§ About this exercise:
From the entries below, copy every line holding the word "search".

§ Records to use:
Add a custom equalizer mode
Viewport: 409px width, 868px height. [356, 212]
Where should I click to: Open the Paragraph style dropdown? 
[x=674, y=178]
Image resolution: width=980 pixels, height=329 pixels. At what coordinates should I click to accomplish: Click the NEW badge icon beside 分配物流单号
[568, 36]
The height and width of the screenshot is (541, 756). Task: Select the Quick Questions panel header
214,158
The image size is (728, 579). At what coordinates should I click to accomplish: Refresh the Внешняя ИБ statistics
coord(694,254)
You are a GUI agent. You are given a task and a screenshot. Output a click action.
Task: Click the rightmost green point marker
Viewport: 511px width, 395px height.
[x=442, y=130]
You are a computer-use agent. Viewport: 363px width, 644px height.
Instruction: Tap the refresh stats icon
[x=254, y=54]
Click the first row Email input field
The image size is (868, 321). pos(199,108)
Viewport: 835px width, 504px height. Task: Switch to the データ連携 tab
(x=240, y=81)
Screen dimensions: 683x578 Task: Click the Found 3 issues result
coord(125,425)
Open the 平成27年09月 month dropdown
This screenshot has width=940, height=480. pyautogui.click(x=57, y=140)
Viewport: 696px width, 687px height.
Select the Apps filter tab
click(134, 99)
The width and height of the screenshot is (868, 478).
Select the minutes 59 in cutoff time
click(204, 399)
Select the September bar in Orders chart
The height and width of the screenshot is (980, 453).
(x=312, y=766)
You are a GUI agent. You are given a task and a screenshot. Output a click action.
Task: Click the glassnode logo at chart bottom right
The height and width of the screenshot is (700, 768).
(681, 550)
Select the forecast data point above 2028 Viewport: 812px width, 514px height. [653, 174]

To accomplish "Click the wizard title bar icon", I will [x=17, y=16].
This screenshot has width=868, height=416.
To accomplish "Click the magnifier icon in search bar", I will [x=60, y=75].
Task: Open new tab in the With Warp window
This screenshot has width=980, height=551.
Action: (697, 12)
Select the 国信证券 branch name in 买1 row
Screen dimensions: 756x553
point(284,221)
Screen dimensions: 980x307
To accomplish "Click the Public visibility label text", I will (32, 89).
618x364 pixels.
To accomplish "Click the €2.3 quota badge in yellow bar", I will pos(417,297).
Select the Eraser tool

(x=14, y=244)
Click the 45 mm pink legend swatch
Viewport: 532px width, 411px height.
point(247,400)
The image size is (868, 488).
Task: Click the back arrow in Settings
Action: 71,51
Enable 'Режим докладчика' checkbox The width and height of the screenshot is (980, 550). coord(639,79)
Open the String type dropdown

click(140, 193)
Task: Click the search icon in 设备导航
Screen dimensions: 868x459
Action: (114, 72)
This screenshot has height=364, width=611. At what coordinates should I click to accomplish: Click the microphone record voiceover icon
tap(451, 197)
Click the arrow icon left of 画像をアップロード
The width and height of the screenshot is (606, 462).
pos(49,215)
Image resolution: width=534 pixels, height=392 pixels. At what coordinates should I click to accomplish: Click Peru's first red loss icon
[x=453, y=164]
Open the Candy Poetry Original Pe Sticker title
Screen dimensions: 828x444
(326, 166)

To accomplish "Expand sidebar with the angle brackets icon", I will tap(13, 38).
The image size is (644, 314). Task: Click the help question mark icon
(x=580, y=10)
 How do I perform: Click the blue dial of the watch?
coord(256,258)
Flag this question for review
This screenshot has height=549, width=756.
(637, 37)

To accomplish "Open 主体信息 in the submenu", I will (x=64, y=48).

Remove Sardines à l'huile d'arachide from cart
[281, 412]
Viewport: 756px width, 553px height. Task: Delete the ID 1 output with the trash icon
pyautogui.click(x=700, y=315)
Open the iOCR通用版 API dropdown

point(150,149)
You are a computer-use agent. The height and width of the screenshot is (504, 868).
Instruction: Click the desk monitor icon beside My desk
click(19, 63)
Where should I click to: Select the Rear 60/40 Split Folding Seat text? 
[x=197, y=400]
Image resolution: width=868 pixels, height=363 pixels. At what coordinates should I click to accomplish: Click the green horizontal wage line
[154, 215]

§ Finished task:
To accomplish "Click the magnifier icon in search bar", I will [x=60, y=75].
Task: Click the search icon in 设备导航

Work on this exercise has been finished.